**Document text**
= = =

This announcement contains inside information as stipulated under the Market Abuse Regulations (EU) no. 596/2014 ("MAR")

27 April 2018

Audioboom Group plc

("Audioboom" or the "Company")

Update on Proposed Acquisition and current trading

Issue of new GBP1m convertible loan note

Related party transaction with Candy Ventures SARL

The Board ("Board") of Audioboom (AIM: BOOM), the leading spoken word audio on-demand platform, announces that, further to its announcement on 13 February 2018, the process in respect of the Company's proposed acquisition (the "Proposed Acquisition") of the entire issued share capital of Triton Digital Canada Inc ("Triton") and the associated fundraise (the "Acquisition Placing") continues. However, at this stage there can be no certainty that the Proposed Acquisition and the Acquisition Placing will complete. Furthermore, the structure and terms of the Proposed Acquisition and the Acquisition Placing will be different from those outlined in the announcement of 13 February 2018.

The Company's ordinary shares of no par value ("Ordinary Shares") will remain suspended from trading on AIM until such time as either an admission document in respect of the Proposed Acquisition is published or an announcement is released confirming that the Proposed Acquisition is not proceeding. The Board expects to be in a position to make a further announcement in these respects within the next three weeks.

Convertible Loan Note

As highlighted in its announcement on 13 February 2018, as a result of the Proposed Acquisition and the Acquisition Placing not having yet completed, the Company requires further financing in the short-term for working capital purposes, including certain of the transaction costs incurred to date associated with the Proposed Acquisition.

In this regard, Candy Ventures SARL ("Noteholder") has agreed to subscribe for up to GBP1,000,000 of convertible loan notes ("Convertible Loan Notes") which have been created pursuant to a loan note instrument ("Instrument"). The Convertible Loan Notes attract interest at a rate of 10% per annum which is payable on the redemption, repayment or conversion of the Convertible Loan Notes. During the term of the loan, if the Noteholder so requires, the Convertible Loan Notes will be secured by a fixed and floating second charge over all the undertakings and assets of Audioboom.

The Convertible Loan Notes, including the total amount of accrued but unpaid interest, are convertible at the conversion prices (as detailed below) in whole (but not part) into fully paid Ordinary Shares:

-- automatically on (i) completion of the Proposed Acquisition (provided that is on or before 30 June 2018) or (ii) the completion of the fundraising next following the date of the Instrument (and prior to 30 June 2018), pursuant to which Audioboom raises over GBP3,000,000 in one transaction from the issue of new Ordinary Shares to any person(s) (excluding the conversion of any Convertible Loan Notes into Ordinary Shares and excluding any fundraising in connection with the Proposed Acquisition) (a "Relevant Fundraising"); and

-- at the election of the Noteholder at any time after 30 June 2018, if the Proposed Acquisition or a Relevant Fundraising has not completed by that date.

= = =

**Data shown**
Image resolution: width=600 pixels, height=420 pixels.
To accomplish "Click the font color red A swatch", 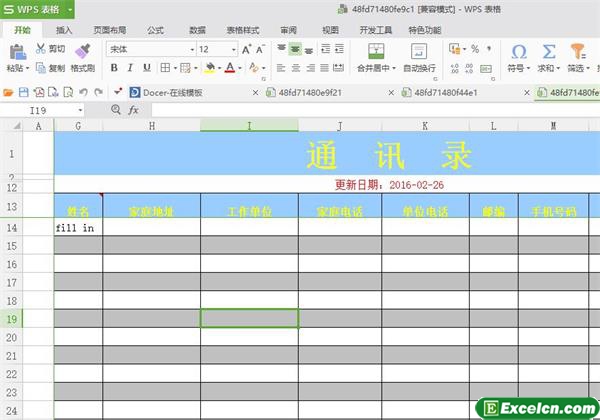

= = =

**What is asked**
Reproduce the passage of the Audioboom announcement from "The Convertible Loan Notes, including" up to and including "by that date.".

**Finished exercise**
The Convertible Loan Notes, including the total amount of accrued but unpaid interest, are convertible at the conversion prices (as detailed below) in whole (but not part) into fully paid Ordinary Shares:

-- automatically on (i) completion of the Proposed Acquisition (provided that is on or before 30 June 2018) or (ii) the completion of the fundraising next following the date of the Instrument (and prior to 30 June 2018), pursuant to which Audioboom raises over GBP3,000,000 in one transaction from the issue of new Ordinary Shares to any person(s) (excluding the conversion of any Convertible Loan Notes into Ordinary Shares and excluding any fundraising in connection with the Proposed Acquisition) (a "Relevant Fundraising"); and

-- at the election of the Noteholder at any time after 30 June 2018, if the Proposed Acquisition or a Relevant Fundraising has not completed by that date.